Most sermons I’ve heard on Malachi have to do with tithing. Malachi says that God knows people aren’t offering their best to God, but their leftovers, and he’s not impressed with their fake piety. Like those who “donate” used underwear and broken electronics to Goodwill, they offer second-rate sacrifices to God while keeping the cream of the crop for themselves. They figure out ways to cheat on giving their fair share of tithes, which God intended to support the priests and temple, provide relief to the poor, and to support the general welfare of the community. “Will a mere mortal rob God? Yet you rob me.“But you ask, ‘How are we robbing you?’“In tithes and offerings. 9 You are under a curse—your whole nation—because you are robbing me. Bring the whole tithe into the storehouse, that there may be food in my house. Test me in this,” says the Lord Almighty, “and see if I will not throw open the floodgates of heaven and pour out so much blessing that there will not be room enough to store it.”  But Malachi is equally concerned about ethical behavior. He is particularly concerned with family values, especially divorce, which he sees as a kind of violence against women. “The man who hates and divorces his wife,” says the Lord, the God of Israel, “does violence to the one he should protect,”says the Lord Almighty.” God is not pleased with ” adulterers and perjurers,  those who defraud laborers of their wages, who oppress the widows and the fatherless, and deprive the foreigners among you of justice”

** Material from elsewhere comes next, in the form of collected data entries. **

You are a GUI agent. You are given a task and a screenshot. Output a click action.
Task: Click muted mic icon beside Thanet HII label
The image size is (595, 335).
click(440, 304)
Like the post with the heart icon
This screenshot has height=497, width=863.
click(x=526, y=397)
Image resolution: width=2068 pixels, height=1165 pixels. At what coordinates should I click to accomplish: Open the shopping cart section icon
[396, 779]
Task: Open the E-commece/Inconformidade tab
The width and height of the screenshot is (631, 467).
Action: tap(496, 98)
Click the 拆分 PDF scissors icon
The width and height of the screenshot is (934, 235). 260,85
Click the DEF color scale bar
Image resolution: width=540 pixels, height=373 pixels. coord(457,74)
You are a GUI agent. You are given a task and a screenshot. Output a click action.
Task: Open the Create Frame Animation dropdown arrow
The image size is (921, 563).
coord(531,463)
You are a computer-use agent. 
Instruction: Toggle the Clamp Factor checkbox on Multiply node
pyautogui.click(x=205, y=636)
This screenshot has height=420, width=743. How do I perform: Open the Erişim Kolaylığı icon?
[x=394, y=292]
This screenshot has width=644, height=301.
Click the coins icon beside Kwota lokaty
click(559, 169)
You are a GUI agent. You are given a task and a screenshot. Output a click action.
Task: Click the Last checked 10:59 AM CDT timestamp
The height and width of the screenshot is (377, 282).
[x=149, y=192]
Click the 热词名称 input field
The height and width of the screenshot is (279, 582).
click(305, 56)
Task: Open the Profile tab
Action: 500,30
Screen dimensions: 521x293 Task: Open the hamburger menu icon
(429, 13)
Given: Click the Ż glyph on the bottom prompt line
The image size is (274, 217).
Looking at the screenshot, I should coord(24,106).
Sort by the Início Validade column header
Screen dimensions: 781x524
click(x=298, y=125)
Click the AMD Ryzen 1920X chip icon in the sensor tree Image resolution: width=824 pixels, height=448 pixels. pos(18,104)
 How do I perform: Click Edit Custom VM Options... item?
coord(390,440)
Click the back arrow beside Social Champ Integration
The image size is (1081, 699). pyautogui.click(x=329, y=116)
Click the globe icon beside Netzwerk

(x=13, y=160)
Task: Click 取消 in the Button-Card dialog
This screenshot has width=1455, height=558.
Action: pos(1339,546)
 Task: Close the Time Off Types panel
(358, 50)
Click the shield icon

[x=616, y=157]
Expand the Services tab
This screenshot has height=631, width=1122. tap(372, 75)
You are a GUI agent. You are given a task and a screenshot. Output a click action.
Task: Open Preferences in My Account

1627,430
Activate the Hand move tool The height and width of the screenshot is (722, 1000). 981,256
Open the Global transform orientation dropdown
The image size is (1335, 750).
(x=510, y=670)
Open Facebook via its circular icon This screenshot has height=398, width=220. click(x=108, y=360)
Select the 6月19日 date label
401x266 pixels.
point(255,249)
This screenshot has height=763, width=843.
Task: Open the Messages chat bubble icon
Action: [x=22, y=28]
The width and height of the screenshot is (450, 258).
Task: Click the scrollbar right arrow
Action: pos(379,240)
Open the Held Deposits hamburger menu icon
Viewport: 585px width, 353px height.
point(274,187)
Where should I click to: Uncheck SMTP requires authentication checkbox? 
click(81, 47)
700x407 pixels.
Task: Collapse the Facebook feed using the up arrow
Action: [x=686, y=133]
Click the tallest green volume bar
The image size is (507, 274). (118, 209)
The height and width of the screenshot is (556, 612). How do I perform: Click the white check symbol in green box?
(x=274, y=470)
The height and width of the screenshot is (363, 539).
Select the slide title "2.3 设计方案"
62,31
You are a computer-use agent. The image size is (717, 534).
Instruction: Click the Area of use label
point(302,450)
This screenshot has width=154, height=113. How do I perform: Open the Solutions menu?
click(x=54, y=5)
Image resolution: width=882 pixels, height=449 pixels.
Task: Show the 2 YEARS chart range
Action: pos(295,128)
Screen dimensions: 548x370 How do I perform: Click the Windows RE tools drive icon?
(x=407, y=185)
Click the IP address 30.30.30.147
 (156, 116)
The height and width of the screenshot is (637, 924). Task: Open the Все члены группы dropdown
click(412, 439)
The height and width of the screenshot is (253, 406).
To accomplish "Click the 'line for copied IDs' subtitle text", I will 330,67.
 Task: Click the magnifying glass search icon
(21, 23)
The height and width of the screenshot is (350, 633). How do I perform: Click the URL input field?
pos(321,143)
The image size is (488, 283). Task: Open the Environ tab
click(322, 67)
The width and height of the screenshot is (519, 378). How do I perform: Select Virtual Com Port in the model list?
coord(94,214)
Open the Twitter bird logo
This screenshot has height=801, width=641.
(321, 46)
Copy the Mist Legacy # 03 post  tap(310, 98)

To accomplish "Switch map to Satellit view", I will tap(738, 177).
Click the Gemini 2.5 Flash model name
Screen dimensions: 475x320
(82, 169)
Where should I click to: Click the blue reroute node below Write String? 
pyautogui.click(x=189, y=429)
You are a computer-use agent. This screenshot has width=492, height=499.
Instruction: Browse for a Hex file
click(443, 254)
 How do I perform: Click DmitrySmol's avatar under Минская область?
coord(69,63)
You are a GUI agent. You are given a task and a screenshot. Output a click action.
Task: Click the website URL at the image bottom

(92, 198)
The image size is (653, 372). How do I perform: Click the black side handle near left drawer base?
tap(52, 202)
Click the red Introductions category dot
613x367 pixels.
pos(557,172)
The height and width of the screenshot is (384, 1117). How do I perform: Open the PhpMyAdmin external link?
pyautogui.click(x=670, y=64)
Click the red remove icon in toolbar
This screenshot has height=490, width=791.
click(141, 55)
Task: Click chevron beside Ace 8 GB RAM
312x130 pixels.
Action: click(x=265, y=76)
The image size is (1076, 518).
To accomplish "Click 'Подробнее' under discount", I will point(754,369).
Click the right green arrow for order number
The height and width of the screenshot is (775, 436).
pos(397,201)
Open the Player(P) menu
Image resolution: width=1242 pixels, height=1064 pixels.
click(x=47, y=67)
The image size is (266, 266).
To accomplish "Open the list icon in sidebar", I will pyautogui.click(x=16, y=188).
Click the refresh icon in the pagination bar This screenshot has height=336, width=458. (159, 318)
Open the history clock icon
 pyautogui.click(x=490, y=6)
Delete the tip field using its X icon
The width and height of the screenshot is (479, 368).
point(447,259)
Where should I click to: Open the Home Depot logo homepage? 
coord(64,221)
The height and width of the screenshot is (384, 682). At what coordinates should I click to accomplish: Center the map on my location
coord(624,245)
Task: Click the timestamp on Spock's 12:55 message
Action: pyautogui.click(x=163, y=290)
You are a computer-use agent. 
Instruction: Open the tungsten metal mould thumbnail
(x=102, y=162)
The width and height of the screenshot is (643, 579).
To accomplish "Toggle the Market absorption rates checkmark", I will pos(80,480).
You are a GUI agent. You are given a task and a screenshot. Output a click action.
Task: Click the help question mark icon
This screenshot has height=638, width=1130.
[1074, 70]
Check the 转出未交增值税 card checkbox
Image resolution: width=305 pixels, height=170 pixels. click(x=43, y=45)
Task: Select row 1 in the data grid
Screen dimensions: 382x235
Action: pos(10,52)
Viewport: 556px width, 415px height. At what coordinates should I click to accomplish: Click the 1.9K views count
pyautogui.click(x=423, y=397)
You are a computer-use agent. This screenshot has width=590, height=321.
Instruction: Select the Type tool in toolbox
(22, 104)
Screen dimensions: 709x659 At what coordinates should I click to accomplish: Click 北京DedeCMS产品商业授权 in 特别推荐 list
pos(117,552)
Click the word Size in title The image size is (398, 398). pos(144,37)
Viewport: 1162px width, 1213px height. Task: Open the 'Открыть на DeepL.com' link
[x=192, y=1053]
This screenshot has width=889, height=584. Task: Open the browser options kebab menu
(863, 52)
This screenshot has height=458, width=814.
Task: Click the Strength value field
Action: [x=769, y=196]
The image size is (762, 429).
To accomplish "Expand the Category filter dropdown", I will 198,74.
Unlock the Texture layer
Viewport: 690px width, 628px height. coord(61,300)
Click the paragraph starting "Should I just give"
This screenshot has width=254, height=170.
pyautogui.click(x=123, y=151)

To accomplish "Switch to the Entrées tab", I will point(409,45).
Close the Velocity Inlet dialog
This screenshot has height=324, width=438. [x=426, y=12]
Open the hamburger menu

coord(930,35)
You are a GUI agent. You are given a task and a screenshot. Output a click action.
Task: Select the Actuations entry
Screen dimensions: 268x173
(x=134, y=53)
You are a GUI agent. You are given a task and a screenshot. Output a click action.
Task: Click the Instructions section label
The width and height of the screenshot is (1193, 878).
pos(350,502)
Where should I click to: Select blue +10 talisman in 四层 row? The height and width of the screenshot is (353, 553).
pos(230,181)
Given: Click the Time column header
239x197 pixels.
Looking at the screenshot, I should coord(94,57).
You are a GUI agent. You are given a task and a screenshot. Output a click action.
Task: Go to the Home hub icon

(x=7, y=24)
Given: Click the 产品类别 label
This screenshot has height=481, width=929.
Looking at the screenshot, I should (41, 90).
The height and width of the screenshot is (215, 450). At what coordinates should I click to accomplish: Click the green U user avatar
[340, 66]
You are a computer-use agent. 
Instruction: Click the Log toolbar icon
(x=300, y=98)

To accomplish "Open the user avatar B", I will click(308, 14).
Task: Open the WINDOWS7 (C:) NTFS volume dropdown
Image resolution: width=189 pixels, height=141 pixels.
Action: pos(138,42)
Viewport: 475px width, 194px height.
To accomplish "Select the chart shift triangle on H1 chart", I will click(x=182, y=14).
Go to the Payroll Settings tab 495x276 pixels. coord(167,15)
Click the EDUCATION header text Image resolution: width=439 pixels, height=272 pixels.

It’s interesting to me to consider Haggai, Zechariah, and Malachi together and note their similarities and differences, especially since the writers lived in the same time and place. Although the people are physically back in the Promised Land, they still have far to go spiritually. The much-anticipated Day of the Lord did not coincide with their return, but there will come a time when good will finally triumph over evil, and all will be as God intended. Only God knows when that day will come, but God has already shown us the way to that future: love of God expressed through love of neighbor. And that’s good news to me.